Introduction
It might be that in 50 years time, we’ll have a family android who will converse with us about the weather or even Manchester United’s mid-season performance. If this is the case, then an important component of this icon of the future will be its ability to recognise speech the same way as humans. For the moment though, 'speech recognition' is an important emerging technology that is playing a key role in automotive telematics, mobile phone technology, conferencing systems and similar telecom applications. This article discusses some of the obstacles that such systems need to overcome in order to move forward, towards a human level of performance, and how DSP noise reduction can help optimise the performance of such systems.
The Main Principals of Speech Recognition
Speech Recognition is the process of converting a talker’s sampled speech into the sequence of words representing what the talker has said. The basic building block of speech is the phoneme. There is one phoneme for every basic sound in the language. For example, the word 'cat' is constructed from three phonemes -'k', 'a' and 't'. A Speech Recognition Engine will need to construct the sequence of the phonemes in the speech, before it can produce the sequence of words. This is typically carried out in a number of distinct stages.
First, each short segment of speech is analysed and its important acoustic characteristics are placed into a feature vector. The feature vector is compared to a database of feature vectors for the various phonemes, in order to find the closest match. This process is repeated for each short segment of speech to produce a sequence of phonemes.
The next stage involves use of a pronunciation dictionary to create a number of possible word sequences. A pronunciation dictionary contains a list of words and the sequence of phonemes corresponding to the pronunciation of the word. Using this dictionary in reverse, the phoneme sequences are put together to make known words. A single sequence of phonemes can, however, correspond to a number of different word sequences that have the same pronunciation. For example 'car key' is pronounced the same as 'khaki'. Consequently this stage will result in a number of alternative word sequences.
A language model then examines the context, and possibly the grammar, of the suggested strings of words to narrow the possibilities down to a word sequence that makes sense, the recognised word sequence.
To summarise, a typical speech recognition engine breaks down the speech into a sequence of feature vectors, capturing the important acoustic characteristics of the speech. The feature vectors are converted into a sequence of phonemes, which are built up into suggested sequences of words. These word sequences are then narrowed down to the recognised sentence.
Overcoming Background Noise
One of the major obstacles to achieving high performance speech recognition is 'noise'. In an in-car situation, this noise comes from a number of sources; the road, the engine, the radio, the wind and maybe even the passengers. On a mobile phone, this noise might be background music, traffic, wind or passers-by talking.
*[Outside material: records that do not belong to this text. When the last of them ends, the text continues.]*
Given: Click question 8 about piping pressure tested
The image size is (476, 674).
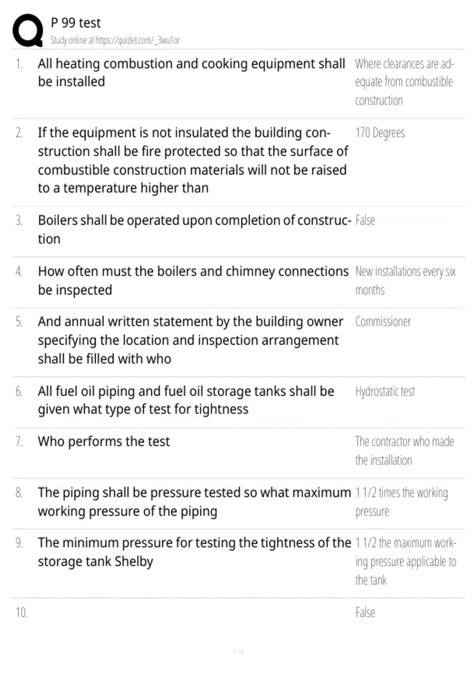Looking at the screenshot, I should click(x=194, y=502).
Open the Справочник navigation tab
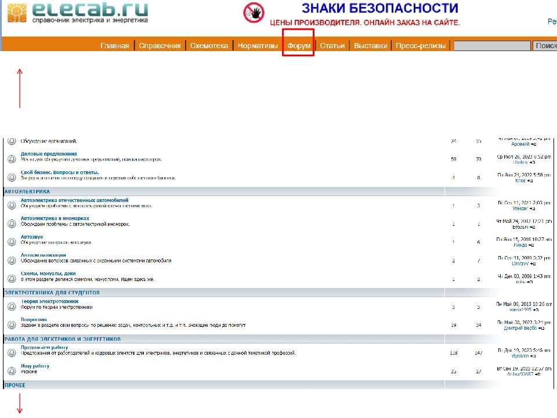 click(x=160, y=46)
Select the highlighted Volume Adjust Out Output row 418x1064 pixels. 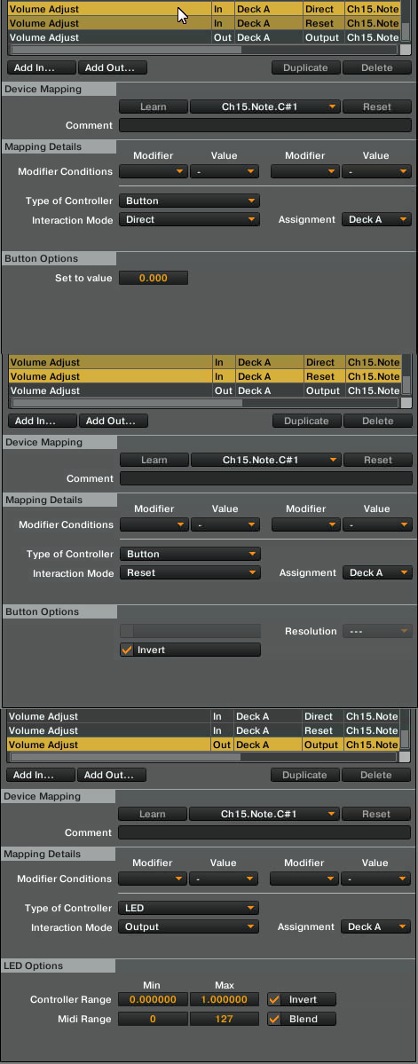click(x=203, y=745)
Noise is a problem because it affects the acoustic characteristics extracted from the speech to make the sequence of feature vectors. This then introduces errors in the feature vectors and their corresponding phonemes.
Early attempts to apply noise reduction software techniques to enhance speech recognition performance had limited success since, in most cases, these noise reduction technologies had been developed to improve human-to-human communication systems. With such technology, there is always some misidentification of 'noise' and 'speech'. Noise that is misidentified as speech will be transmitted leading to speech-like artefacts that can sound like a babbling brook, very disturbing for a human listener. On the other hand, speech that is mis-identified as noise will be removed, potentially causing the speech to sound distorted.
Achieving the optimal performance from a noise reduction technology involves a trade-off between introducing watery artefacts and causing speech distortion. In human-to-human communication, watery artefacts are usually more unacceptable than losing small parts of speech, particularly since the brain, to some extent, tends to fill in the missing bits of speech to make sense of the output. On the other hand, in a speech recognition system, even a small amount of speech distortion can result in words being unrecognisable, while watery artefacts are often ignored. Consequently it is usually necessary to design noise reduction technology specifically for enhancing the performance of speech recognition systems.
|